In place operations will perform the calculation using the precision decided by the data type of the two operands, but will silently downcast the result (if necessary) so it can fit back into the array. Therefore, for mixed precision calculations, A {op}= B can be different than A = A {op} B. For example, suppose a = ones((3,3)). Then, a += 3j is different than a = a + 3j: while they both perform the same computation, a += 3 casts the result to fit back in a, whereas a = a + 3j re-binds the name a to the result.

Matrix Multiplication:

ndarray.__matmul__(value, /)

Return self@value.

Note

Matrix operators @ and @= were introduced in Python 3.5 following PEP 465, and the @ operator has been introduced in NumPy 1.10.0. Further information can be found in the matmul documentation.

Special methods

For standard library functions:

ndarray.__copy__()

Used if copy.copy is called on an array.

ndarray.__deepcopy__(memo, /)

Used if copy.deepcopy is called on an array.

ndarray.__reduce__()

For pickling.

ndarray.__setstate__(state, /)

For unpickling.

Basic customization:

ndarray.__new__(*args, **kwargs)

ndarray.__array__([dtype], /)

Returns either a new reference to self if dtype is not given or a new array of provided data type if dtype is different from the current dtype of the array.
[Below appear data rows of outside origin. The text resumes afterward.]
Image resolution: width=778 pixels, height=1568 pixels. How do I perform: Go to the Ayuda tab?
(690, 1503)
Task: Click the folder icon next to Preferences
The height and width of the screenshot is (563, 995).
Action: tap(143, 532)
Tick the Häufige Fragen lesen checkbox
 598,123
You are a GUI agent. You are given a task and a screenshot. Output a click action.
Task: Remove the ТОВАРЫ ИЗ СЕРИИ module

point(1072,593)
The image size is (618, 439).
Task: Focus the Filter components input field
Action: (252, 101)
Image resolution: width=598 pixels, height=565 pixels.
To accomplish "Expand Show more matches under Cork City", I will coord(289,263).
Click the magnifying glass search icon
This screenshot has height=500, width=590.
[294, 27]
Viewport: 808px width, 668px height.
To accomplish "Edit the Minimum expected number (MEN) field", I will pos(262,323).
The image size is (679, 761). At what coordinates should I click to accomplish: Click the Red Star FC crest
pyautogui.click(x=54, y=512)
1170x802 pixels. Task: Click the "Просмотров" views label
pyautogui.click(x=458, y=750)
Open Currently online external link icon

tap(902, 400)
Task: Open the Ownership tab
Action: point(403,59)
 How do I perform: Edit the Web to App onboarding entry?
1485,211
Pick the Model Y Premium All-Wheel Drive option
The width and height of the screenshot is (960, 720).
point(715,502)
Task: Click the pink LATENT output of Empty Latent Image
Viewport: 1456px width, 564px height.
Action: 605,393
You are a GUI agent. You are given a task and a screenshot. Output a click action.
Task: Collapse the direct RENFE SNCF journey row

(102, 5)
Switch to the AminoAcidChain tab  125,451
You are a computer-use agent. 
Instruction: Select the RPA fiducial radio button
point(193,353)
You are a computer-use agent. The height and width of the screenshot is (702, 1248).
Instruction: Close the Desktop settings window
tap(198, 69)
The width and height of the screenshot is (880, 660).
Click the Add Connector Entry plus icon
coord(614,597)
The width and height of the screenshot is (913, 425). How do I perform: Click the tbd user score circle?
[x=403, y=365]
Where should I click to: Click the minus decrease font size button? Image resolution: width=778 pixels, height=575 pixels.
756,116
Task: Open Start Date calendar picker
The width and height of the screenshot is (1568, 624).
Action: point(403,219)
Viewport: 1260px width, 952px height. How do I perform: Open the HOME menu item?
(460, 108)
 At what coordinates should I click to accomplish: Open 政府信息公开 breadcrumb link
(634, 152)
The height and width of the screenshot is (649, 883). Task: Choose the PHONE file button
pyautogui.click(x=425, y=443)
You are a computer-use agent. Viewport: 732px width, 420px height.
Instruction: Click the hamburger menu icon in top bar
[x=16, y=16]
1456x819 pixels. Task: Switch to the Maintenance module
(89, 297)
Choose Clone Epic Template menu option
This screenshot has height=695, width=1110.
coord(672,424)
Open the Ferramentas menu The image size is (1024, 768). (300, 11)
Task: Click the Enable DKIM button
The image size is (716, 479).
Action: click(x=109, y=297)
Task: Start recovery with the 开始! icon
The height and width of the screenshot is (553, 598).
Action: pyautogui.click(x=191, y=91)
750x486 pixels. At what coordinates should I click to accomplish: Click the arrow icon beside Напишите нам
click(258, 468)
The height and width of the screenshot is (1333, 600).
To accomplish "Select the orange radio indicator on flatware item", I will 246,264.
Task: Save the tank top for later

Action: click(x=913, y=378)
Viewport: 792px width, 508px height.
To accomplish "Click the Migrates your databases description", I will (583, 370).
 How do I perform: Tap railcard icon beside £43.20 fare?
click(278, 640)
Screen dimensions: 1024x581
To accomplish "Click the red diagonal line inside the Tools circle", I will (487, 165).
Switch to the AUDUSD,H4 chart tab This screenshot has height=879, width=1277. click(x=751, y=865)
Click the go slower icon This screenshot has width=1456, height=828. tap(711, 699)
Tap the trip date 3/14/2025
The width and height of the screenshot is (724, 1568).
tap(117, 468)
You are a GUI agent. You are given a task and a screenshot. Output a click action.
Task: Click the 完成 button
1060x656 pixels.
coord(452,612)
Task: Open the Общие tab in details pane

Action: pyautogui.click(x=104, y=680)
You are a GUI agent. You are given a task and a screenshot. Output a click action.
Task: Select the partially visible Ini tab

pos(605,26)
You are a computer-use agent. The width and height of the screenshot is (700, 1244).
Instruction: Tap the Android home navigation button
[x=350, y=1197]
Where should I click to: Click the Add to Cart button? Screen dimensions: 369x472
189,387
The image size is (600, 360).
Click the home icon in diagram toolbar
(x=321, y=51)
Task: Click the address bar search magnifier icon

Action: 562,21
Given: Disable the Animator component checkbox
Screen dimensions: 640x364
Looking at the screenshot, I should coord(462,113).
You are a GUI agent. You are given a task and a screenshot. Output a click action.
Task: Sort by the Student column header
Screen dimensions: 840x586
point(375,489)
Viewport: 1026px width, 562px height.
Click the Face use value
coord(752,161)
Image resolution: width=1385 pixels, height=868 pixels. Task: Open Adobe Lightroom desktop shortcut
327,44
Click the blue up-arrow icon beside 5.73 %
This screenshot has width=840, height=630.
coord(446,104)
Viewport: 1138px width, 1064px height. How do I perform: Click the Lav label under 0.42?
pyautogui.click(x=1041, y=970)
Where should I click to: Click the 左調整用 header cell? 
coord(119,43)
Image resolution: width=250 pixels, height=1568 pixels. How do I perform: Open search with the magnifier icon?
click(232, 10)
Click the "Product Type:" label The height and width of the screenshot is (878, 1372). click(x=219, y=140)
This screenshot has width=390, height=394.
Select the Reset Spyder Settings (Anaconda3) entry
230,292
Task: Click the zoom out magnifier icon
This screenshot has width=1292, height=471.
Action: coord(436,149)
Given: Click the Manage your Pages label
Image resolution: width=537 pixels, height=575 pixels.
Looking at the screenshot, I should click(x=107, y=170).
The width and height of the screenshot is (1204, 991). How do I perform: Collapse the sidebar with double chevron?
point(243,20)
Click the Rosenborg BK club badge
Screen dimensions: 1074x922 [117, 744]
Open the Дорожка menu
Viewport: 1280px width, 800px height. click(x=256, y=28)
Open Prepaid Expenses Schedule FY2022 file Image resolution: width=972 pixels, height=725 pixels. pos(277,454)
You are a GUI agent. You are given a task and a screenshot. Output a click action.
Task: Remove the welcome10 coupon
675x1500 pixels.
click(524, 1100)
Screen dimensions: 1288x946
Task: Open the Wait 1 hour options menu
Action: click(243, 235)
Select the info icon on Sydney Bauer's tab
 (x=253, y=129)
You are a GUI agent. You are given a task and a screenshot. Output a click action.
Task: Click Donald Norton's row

ndarray.__array_wrap__(array[, context], /)

Returns a view of array with the same type as self.

Container customization: (see Indexing)

ndarray.__len__(/)

Return len(self).

ndarray.__getitem__(key, /)

Return self[key].

ndarray.__setitem__(key, value, /)

Set self[key] to value.

ndarray.__contains__(key, /)

Return key in self.

Conversion; the operations int(), float() and complex(). They work only on arrays that have one element in them and return the appropriate scalar.

ndarray.__int__(self)

ndarray.__float__(self)

ndarray.__complex__

String representations:

ndarray.__str__(/)

Return str(self).

ndarray.__repr__(/)

Return repr(self).

Utility method for typing:

ndarray.__class_getitem__(item, /)

Return a parametrized wrapper around the ndarray type.